Группируя багаж в прихожей, они договорились встретиться в Париже, и Ландрекур еще пригласил князя погостить у него в «Доме под ивами». Тот принял приглашение и обещал приехать попозднее, «среди зимы, когда деревня прячет в себе будущий взрыв красок». Между тем Рози, оставшейся одной, стало скучно. Она вышла из библиотеки и остановилась около них.

— А где мы будем ужинать? — спросила она. Князь предложил ресторан «Маленький барабанщик».

— Да, да, в «Маленьком барабанщике», — поддержала она и, чтобы поторопить их, добавила: — Андре, я буду ждать вас в машине. С вами я приехала, с вами и уеду.
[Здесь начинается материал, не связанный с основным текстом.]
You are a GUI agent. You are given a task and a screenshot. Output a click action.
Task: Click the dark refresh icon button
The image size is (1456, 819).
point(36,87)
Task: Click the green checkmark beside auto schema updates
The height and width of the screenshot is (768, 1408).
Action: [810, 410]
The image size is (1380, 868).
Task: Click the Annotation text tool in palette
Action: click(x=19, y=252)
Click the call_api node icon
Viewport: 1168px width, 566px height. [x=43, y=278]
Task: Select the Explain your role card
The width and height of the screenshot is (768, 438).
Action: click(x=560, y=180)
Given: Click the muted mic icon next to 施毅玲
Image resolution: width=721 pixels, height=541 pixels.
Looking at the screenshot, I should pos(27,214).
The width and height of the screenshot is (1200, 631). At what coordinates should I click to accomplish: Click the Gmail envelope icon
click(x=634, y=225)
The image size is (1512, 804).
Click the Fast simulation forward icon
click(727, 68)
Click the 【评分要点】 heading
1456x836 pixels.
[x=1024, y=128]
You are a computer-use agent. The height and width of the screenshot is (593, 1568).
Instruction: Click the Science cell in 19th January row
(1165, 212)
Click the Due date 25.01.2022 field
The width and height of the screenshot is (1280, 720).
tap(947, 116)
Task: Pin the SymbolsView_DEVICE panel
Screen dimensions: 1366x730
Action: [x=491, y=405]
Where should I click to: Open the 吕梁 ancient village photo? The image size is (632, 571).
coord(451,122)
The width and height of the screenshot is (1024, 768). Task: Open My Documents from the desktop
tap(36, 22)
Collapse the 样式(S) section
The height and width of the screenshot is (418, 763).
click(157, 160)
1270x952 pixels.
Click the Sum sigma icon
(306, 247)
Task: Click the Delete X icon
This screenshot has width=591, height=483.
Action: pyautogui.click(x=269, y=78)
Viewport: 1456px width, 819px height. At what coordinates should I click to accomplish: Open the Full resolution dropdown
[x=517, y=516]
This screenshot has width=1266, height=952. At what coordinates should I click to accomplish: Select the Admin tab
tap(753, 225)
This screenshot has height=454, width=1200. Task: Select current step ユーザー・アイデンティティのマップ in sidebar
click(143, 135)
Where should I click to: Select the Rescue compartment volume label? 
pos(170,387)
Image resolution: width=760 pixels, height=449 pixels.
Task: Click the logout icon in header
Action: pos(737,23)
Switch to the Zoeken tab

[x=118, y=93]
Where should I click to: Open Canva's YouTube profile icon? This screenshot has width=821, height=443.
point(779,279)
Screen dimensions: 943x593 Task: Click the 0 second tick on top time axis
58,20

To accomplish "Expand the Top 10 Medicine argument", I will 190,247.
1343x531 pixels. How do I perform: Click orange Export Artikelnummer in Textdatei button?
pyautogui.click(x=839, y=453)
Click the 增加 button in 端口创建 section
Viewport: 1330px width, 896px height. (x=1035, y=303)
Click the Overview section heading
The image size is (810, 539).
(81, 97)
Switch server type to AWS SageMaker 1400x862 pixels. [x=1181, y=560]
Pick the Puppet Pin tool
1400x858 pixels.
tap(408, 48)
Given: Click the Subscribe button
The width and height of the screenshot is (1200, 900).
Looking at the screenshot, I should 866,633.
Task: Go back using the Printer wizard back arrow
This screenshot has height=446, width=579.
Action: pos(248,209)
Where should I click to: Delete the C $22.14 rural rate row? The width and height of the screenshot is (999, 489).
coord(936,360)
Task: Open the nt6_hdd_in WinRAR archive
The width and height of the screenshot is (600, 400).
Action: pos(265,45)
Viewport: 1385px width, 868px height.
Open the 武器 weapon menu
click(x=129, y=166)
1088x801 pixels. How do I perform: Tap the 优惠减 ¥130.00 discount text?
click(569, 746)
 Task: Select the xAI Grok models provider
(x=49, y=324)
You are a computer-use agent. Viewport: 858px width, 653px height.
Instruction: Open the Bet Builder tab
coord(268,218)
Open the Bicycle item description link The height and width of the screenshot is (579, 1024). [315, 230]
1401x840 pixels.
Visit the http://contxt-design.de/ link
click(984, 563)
Первую половину дороги мы проделаем вместе.

Она открыла дверь во двор, вышла и стала блуждать взглядом с тем оторопелым выражением на лице, которое у нее, наверное, появилось бы, если бы, войдя в свою комнату, она не обнаружила бы там своей кровати, затем обернулась и посмотрела на дом.

Ландрекур и князь стояли в этот момент на пороге. Опустив головы и глядя на носки ботинок друг друга, они соревновались в вежливости.

— Прошу вас, — говорил князь.

— Только после вас, — отвечал Ландрекур.

— Ну пожалуйста.

— Ни за что на свете.

— Ну я очень прошу вас.

— Умоляю вас.

Безразличная к классической галантности этого диалога, г-жа Фасибе прервала его.

— Андре, а где ваша машина? — спросила она.

Оба подняли глаза и посмотрели во двор.

— Где ваша машина? — повторила Рози. — Вы ее видите?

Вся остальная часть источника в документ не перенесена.